--- ENTRIES SHOWN ---
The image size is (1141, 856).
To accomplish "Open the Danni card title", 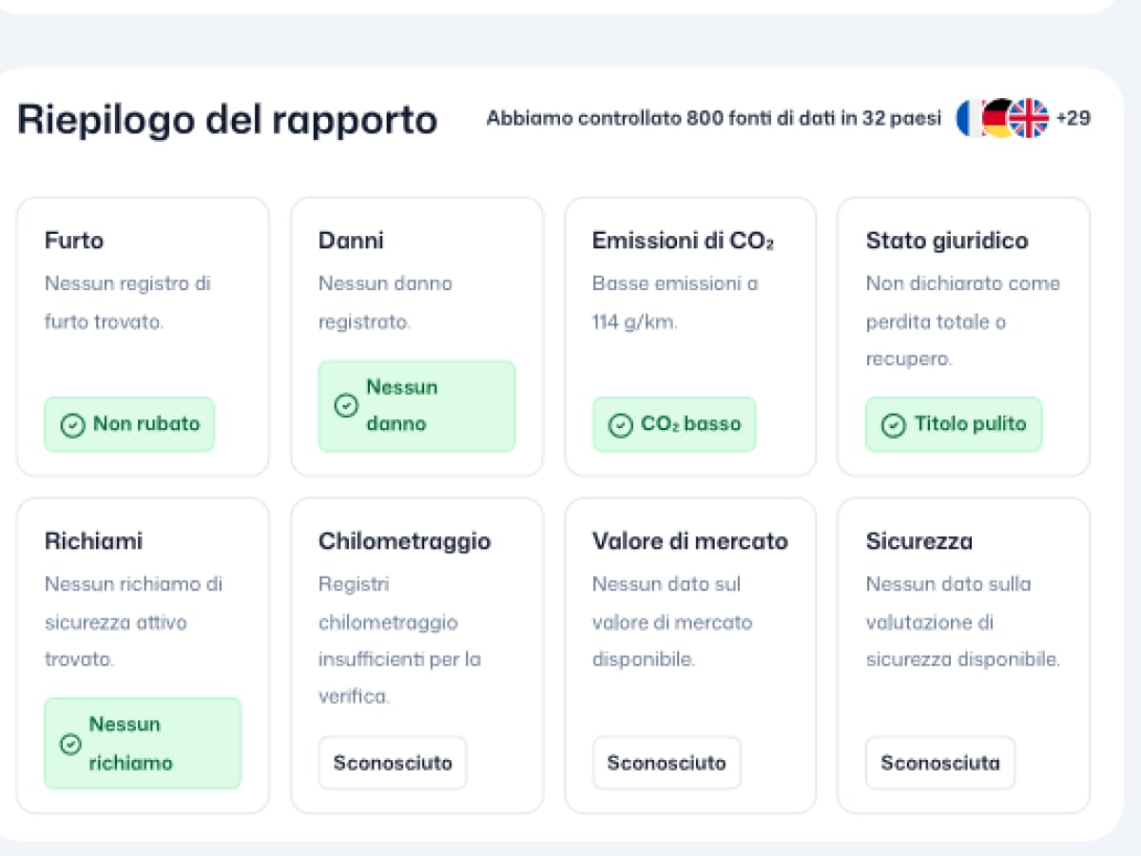I will [x=351, y=241].
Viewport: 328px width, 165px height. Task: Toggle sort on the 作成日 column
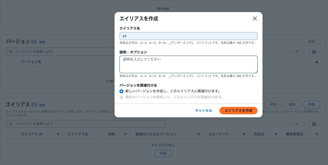tap(276, 134)
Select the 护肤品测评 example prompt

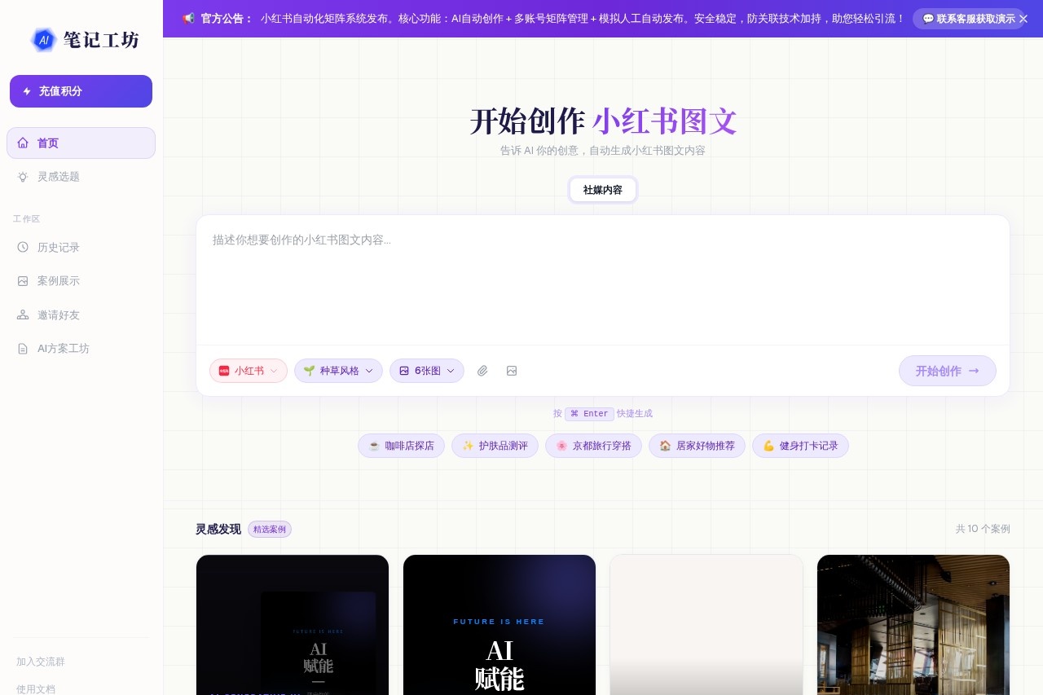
---
REQUIRED ACTION | Please repeat, exactly as written, only the lines from the line with "Viewport: 328px width, 165px" to the end of the data, leaving out every picture.

EXERCISE RESULT |
Viewport: 328px width, 165px height. Task: Toggle sort on the 作成日 column
tap(276, 134)
Select the 护肤品测评 example prompt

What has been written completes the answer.